You cannot change your destination overnight, but you can change your direction.   Jim Rohn

From Dr. Linda Henke, Santa Fe Center for Transformational School Leadership

I hope all of you have had an opportunity to relax and reflect a bit following the intense immersion experience of the Leadership Institute.  I wanted you to know how impressed I am with your passion and persistence.  You showed up for our learning in every way every day, and I was proud to be a part of the work you all did to propel your schools and your district forward.

Below I have posted a brief video clip from a longer address given by Linda Darling-Hammond (pictured above), a well-known educational writer, professor, and advocate for change in our schools.  In this section of the video Darling-Hammond argues against Theory X, which is a business theory based on the idea that people are motivated primarily by incentives, the good old carrots and sticks. She reinforces that the bureaucratic model that emerges when schools embrace Theory X results in the assembly line that I discussed in my keynote with you last week. In the bureaucratic model, expertise resides at the top of the organization; and we become obsessed with doing things “the right way.”  Compliance serves as the driving force in schools that adopt this model and leaders focus on motivating their followers.

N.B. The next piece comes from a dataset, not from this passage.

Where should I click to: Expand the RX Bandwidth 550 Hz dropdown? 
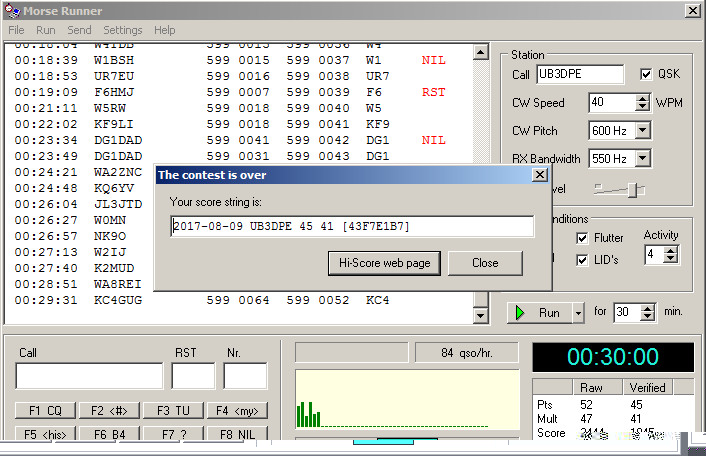(x=642, y=159)
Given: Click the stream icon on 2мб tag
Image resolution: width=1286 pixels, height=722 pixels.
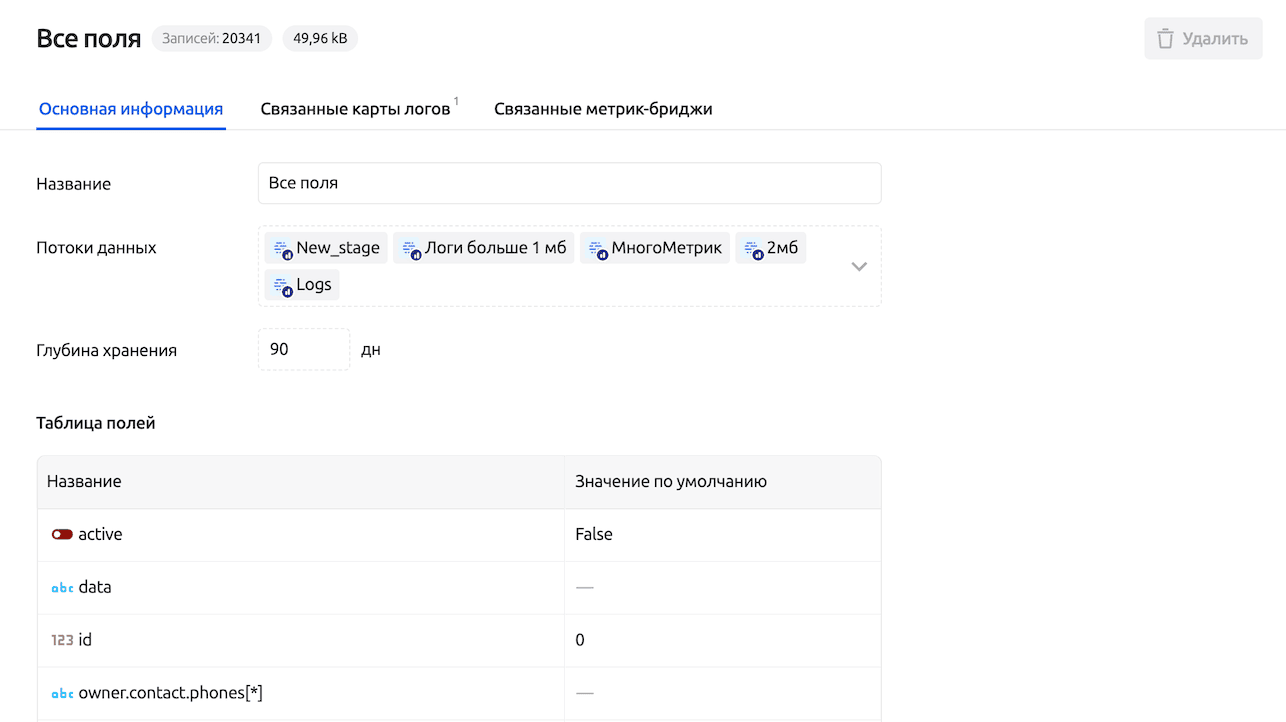Looking at the screenshot, I should 753,249.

Power to change resides at the top of the hierarchy.

The professional approach that Darling-Hammond advocates for, based on what organizational literature calls Theory Y, begins with a much different premise—the idea that all humans want to learn and to develop skillfulness.  In schools embracing this theory, we find a commitment to expertise in the classroom—to developing teachers’ scholarship about learning, child development, and rich content knowledge.  Here the emphasis is on “doing the right thing,” on creating a thriving learning community embracing all adults and children in the school. Power for deep change under Theory Y resides closest to children, in the classrooms.

Adherence to one or the other of these theories creates very different schools for children.  Which best describes your theory of leadership?  Where does power to change exist in your school? Worth thinking about as you prepare for the coming school year.